In the race to be the next economic powerhouse city of the Midwest, the future winner will be crowned by one decisive factor: whether Omaha or Des Moines lands an NFL team.
That’s emerged as a key issue for Omaha’s increasingly ridiculous mayoral race, or at least for its most colorful candidate.
Taylor Royal, a Donald Trump-loving, 27-year-old business grad being financed by himself and his rich father, has made attracting an NFL team to Omaha a central part of his campaign since last Fall. That’s gotten him some mocking national attention, and now he’s running ads on that and more in the days leading up to the April 4 primary election.

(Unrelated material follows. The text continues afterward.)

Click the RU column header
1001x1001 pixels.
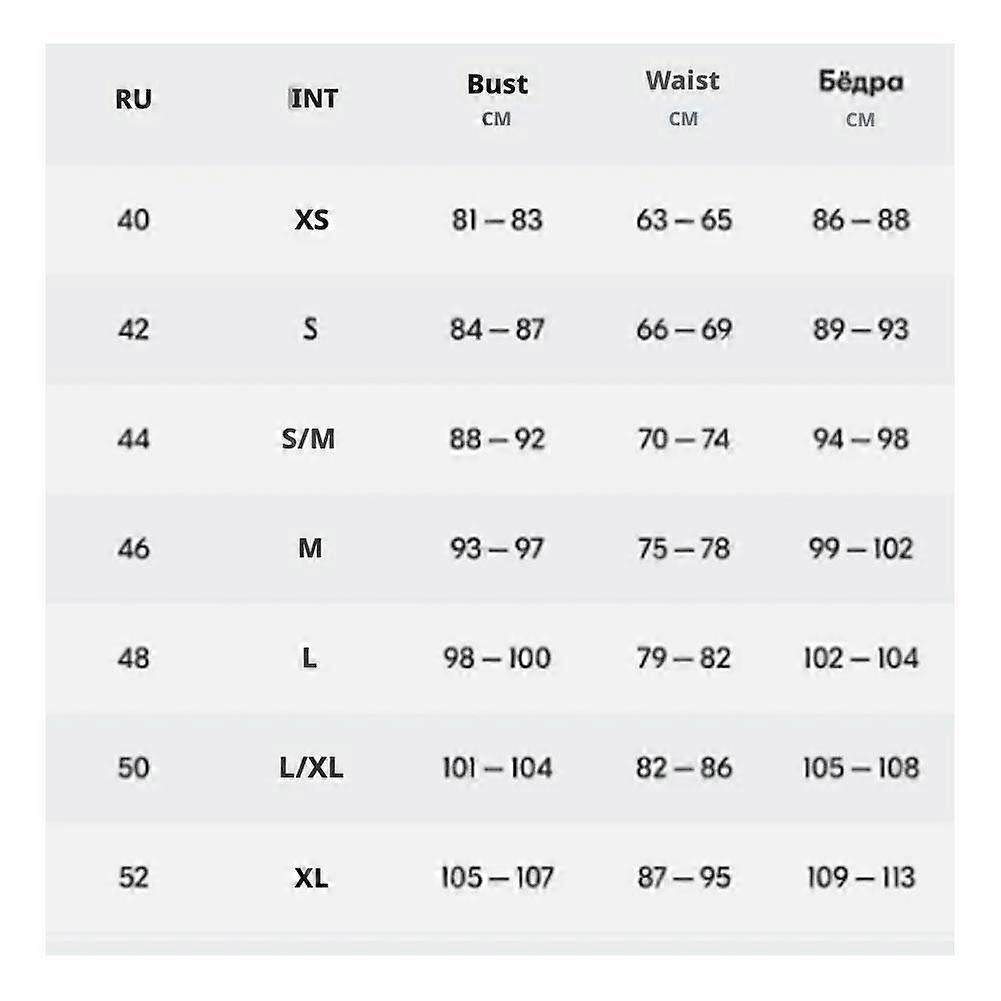point(133,99)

But it was his unintentionally hilarious quote in this Omaha World-Herald article today that caught one of my readers’ eyes, and mine:
“If we don’t get a professional sports team, I guarantee you, Des Moines will get one, and it will be over with for Omaha,” Royal told the paper.
Des Moines has had some pretty good years recently, but I didn’t realize we were to the point of inspiring envy and dread in our closest major metropolitan neighbor.
Perhaps the city feels neglected by the NFL now that Peyton Manning has retired and is no longer screaming out “OMAHA!” before every single play. Or perhaps Royal is just a weird, privileged white kid who doesn’t get what the real needs of Omaha are.
His entire candidacy is quite the doozy.
“Royal is a little-known Republican who grew up in Millard and Bennington and who is now trying to position himself as a viable contender in a race that has been dominated so far by Omaha Mayor Jean Stothert and former State Sen. Heath Mello,” wrote Robynn Tysver of the World Herald.
The upstart candidate got business degrees in Lincoln and Dallas, working at Deloitte tax consulting and accounting firm before returning to Nebraska to work for his father at Northwestern Mutual. It’s daddy’s checkbook that’s financed most of the young Royal’s bid, contributing $40,000 early on, and apparently much more as of late. Royal has bought $150,000 worth of ads for the final push.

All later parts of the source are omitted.